MARIJUANA
An Emerging Industry’s Impact on Industrial Real Estate
Colorado’s emerging marijuana industry has boosted Denver’s industrial market in recent years and offers insight to other markets in the United States that are
considering legalizing either medical or recreational marijuana.
Marijuana’s influence on Denver’s industrial market has
been building for over a decade. The industrial space needed
to cultivate and manufacture the product is increasingly in
demand. The first wave of demand occurred in late 2000 when
Amendment 20 legalized marijuana for medical purposes,
followed by a stronger push in November 2012 when Colorado
voters approved recreational marijuana use. Regulations
were established in May 2013 and became effective January
1, 2014. In August 2013, the federal government issued
guidelines that would protect state-legal marijuana businesses
from prosecution, resulting in the influx of out-of-market
investors into Colorado and a subsequent increase in demand
for appropriately zoned industrial property.
While product demand is difficult to gauge due to the nature
of the industry and lingering off-market volume, tax revenues
provide some insight into consumption and production trends.
According to the State of Colorado Department of Revenue,
monthly tax, fees, and licenses collections have steadily grown
through the first seven months of 2014. July 2014 collections
were 110.5 percent above January 2014 collections and year-to-date collections already top $33.6 million through July.
Looking ahead, the Governor’s office has budgeted for a $134
million revenue contribution from the marijuana industry in the
fiscal year beginning July 2014. About half of the tax revenue
collected from retail and medical marijuana currently occurs
in the city and county of Denver, followed by Boulder, Pueblo,
and Jefferson counties. An estimated 44 percent of retail sales
are made by out-of-state visitors in the Denver market.

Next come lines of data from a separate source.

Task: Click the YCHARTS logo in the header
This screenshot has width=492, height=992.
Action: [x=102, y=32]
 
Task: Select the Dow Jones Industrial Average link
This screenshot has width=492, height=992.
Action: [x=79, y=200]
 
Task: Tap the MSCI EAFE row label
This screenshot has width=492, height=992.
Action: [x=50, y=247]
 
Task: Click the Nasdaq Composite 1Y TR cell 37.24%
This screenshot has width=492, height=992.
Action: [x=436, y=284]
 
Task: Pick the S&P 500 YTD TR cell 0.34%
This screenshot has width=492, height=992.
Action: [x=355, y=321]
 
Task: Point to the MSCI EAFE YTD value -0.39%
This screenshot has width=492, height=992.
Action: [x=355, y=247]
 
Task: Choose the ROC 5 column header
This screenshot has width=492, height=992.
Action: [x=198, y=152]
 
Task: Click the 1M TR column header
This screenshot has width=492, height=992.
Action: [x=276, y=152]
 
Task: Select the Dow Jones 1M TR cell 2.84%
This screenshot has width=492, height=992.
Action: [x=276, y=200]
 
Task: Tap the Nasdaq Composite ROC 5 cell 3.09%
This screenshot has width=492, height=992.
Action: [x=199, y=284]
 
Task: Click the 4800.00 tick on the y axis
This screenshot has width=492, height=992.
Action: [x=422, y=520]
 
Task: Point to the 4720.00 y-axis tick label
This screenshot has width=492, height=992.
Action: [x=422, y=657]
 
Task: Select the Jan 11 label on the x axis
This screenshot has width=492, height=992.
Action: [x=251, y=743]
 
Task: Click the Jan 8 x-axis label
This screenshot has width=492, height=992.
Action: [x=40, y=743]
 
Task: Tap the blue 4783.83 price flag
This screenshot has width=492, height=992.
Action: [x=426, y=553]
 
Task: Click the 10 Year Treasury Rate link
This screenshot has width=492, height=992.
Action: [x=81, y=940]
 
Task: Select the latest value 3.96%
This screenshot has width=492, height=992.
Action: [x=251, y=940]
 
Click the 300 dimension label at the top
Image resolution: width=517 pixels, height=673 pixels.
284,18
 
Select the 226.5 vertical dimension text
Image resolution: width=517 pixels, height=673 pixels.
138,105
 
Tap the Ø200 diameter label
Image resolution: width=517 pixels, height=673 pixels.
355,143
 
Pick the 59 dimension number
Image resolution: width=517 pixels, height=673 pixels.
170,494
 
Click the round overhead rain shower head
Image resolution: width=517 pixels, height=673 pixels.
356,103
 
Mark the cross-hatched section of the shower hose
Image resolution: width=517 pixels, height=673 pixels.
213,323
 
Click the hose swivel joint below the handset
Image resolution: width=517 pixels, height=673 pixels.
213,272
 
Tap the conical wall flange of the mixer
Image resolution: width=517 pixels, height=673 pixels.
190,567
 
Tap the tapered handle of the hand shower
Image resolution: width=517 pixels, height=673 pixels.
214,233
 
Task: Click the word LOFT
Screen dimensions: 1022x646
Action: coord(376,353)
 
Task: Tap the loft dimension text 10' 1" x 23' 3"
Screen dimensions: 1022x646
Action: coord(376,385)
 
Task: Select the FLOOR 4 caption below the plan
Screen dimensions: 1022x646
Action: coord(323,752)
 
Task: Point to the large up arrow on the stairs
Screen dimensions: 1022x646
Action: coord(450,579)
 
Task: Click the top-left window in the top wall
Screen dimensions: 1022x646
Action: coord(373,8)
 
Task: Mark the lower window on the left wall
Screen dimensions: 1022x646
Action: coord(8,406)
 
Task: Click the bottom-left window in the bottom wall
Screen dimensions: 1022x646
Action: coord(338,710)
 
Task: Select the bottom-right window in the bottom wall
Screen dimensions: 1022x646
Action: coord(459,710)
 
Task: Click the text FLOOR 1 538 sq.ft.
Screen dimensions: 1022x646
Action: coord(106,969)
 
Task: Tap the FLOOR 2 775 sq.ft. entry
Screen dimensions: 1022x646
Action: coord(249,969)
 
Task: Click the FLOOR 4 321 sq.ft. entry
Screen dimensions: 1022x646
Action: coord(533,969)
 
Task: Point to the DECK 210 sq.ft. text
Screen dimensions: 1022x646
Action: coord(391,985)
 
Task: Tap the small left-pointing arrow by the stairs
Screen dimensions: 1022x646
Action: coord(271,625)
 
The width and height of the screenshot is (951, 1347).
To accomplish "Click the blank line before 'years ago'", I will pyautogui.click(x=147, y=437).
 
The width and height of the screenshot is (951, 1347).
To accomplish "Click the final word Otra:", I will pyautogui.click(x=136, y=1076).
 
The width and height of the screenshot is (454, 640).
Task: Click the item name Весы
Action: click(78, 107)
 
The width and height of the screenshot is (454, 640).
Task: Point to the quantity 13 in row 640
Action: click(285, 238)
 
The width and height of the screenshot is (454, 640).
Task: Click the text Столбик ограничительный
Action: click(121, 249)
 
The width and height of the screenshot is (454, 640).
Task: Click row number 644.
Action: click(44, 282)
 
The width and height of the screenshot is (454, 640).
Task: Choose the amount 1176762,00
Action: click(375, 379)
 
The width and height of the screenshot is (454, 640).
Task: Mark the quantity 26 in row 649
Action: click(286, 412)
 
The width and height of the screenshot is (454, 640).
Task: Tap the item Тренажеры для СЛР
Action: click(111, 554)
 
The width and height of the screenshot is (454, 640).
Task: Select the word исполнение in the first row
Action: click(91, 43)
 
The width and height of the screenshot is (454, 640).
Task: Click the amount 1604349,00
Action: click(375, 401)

Despite legalization, it is expected that a significant volume of
marijuana production and consumption is still occurring on the
black and grey market to avoid taxation. Grey market pricing
is approximately two thirds that of retail, while black market
pricing is considerably lower. Thus, although state and local
governments are increasingly improving regulatory controls
and processes, the industry remains challenging to analyze, as
does its real estate impact.
INDUSTRIAL REAL ESTATE IMPACTS
Denver marijuana growers and manufacturers account for
at least 3. 7 million square feet of occupied industrial space
according to CBRE research — making up about 3 percent
of the existing warehouse footprint. The timing of marijuana’s
legalization provided a boost to an already recovering industrial
market in Denver since the recent recession; however,
the emerging industry clearly contributed to rent growth,
heightened absorption, and declining vacancy. While the
marijuana industry has not directly resulted in new industrial
construction, it has indirectly supported new construction by
strengthening market fundamentals.
Absorption related to marijuana cultivation has been largely
concentrated in underutilized Class B and C industrial assets and
leases are generally secured at above-market rates. Growers’
willingness to buy or lease at above-market rates stems from
competition over a limited supply of warehouses in areas
zoned for cultivation; speed to market tactics that are important
in an emerging industry and profitable margins — all which
result in a willingness to pay two to three times market rates.
Lease rates for grow facilities have tripled that of traditional
users and although initial sales prices were marginally above
market, within months of the federal guidelines, prices more
than doubled. However, of the estimated 3. 7 million square
feet currently occupied by grow operations, it is estimated that
only half is in full production. Recently, investor sentiment
has waned with sales prices leveling and in some cases, even
declining.
KNOW THE REQUIRED BUILDING FEATURES
The typical grow operation requirement relies on heavy
power for high-intensity lighting that replicates the sun and
heavy HVAC requirements to mitigate the heating effects
from such lights. Security is a priority for grow tenants and
may be addressed by view obstruction tactics like dry walling
over windows or signage from previous tenants that does not
advertise the facility’s current inventory and function. Grow
operations also require dehumidifiers, carbon filters, carbon
dioxide, and ozone generators. Leases typically range from
three to five years. The average facility size is 10,000 to 20,000
square feet; however, grow operations in the Denver market
range from 2,000 to 100,000 square feet.